Когда мы добираемся до склепа, я уже почти забываю дрожь, что осталась от применения дара на забытом ребенке. Я слишком занята тем, чтобы удержаться от смешков при виде сосредоточенного лица Эмерика, который пытается переглядеть череп слева от моей двери.

– Эх, Альберт! – он грозит кулаком сероватой кости и широкой зубастой улыбке. – Вот ты жулик! Не знаю как, но я точно уверен, что ты жульничаешь!

– Альберт? Серьезно? – поддеваю я, прислонившись к камню.

– Хочешь сказать, что все это время жила по соседству и даже не потрудилась познакомиться? – он цокает языком. – Какая ужасающая грубость.

– Да уж, что-то я оплошала. Передай Альберту мои извинения.

Он оборачивается к черепу:

– Ты уж прости бедняжку. Манерам она не обучена.

Приближает ухо к черепу, кивает:

– Знаю, знаю, но она не так уж и дурна. Может, дашь ей еще один шанс?

Замолкает, затем бормочет:

– Понимаю…

Оборачивается ко мне:

– Исда, Альберт говорит, что простит тебя только при одном условии.

– Каком?

– Поцелуй.

Я упираю кулаки в бока.

– Какой, однако, дьявол-искуситель этот месье Альберт!

Эмерик кивает:

– Такой бонвиван!

– Что ж, Альберт… – Я подхожу к Эмерику и встречаюсь лицом к лицу с черепом. – Я польщена вашими ухаживаниями, но боюсь, я предпочитаю живых мужчин.

Эмерик сочувственно вздыхает и похлопывает череп по скуле:

– Крепись, друг. Даже лучшие из нас порой падают жертвами сердечных битв.

Я не могу сдержать фырканья:

– Ты потешный.

– А ты, – он указывает на меня пальцем, – ловко раздаешь определения.

– Определения?

– Oui. Смотри. Сначала был, насколько я помню, «неисправимый». Дальше – «невыносимый». О, а дальше мое любимое, «невозможный».

Я скрещиваю руки и задумчиво оглядываю его.

– Скажешь, я где-то ошиблась?

– Нет-нет! Вообще-то я весьма впечатлен твоим вниманием к деталям. Другие только через несколько недель начинают догадываться о том, что ты поняла за день. Браво!

– Я не такая, как все, верно?

Он усмехается, стягивает кепку и карикатурно кланяется до самого пола:

– Несомненно.

– Знаешь, сколь бы наблюдательна я ни была, я начинаю сомневаться, не ошиблась ли в первоначальной оценке.

– Ты о чем это?

– Сдается мне, что тебе место не в опере, а в цирке.

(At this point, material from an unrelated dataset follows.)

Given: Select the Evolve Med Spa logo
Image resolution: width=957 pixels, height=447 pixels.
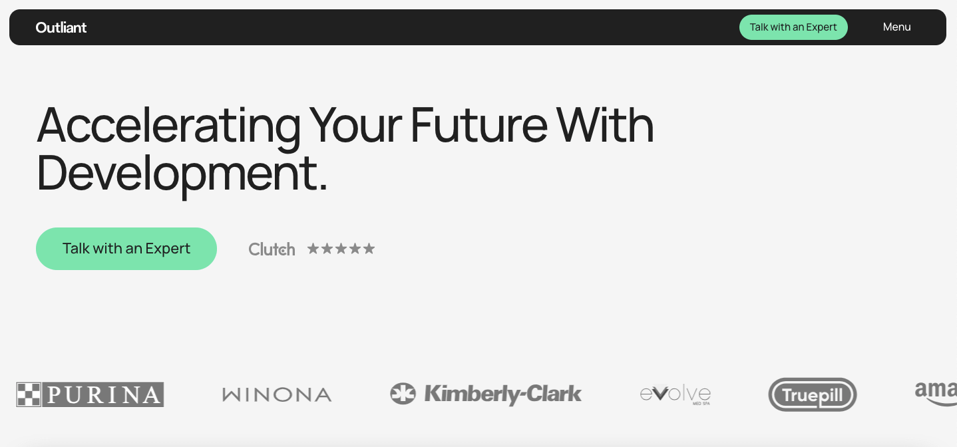Looking at the screenshot, I should (x=675, y=394).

– Самый лихой укротитель львов?

– Хмм… – Я постукиваю по подбородку. – Скорее уж что-нибудь вроде: «Человек-обезьяна! На вид человек, в душе примат!» Прославишься на весь Ворель.

Он корчит мне рожу.

– Знаешь, обезьяны вообще-то очень умные.

– Ну что ты, я не имела в виду твой ум.

– Только внешний вид? Знаю, прическа у меня немножко лохматая, но вообще-то я полагал, что все не так плохо. – Его голос смягчается, и я ловлю его взгляд над пляшущим пламенем зажигалки в руке.

Мои глаза скользят до темных прядей над бровями, и меня вдруг переполняет желание протянуть руку и коснуться их.

– Нормальная у тебя прическа, – отвечаю я, и вся дразнящая игривость вдруг растворяется. На ее место приходит застенчивость, вязко липнущая к нёбу. – И ничего не похоже на обезьяну. Тебе… идет.

Он долго не отводит взгляд, и кажется, что он похитил весь кислород из тоннеля: ладони потеют, сердце колотится, а легкие сдавило.

– Тогда что ты имела в виду?

– Я… – Я сглатываю. – Я имела в виду, что… Просто, ну… Я долго наблюдала за людьми, и ты… другой.

Он склоняет голову набок и облизывает губы.

– Люди, за которыми ты наблюдала все это время, – театралы, здешние завсегдатаи. Я вырос в другом мире.

– В другом?

– Те, кто может позволить себе тратить деньги на музыку, танцы и модные наряды, обычно рождаются во влиятельных семьях. А я – наверное, как и ты – рос в одиночестве.

Я неотрывно гляжу, как слова падают с его восхитительно идеальных губ, как ямочки проступают на его совершенных щеках с каждым слогом. Каково это – быть таким прекрасным и неизуродованным?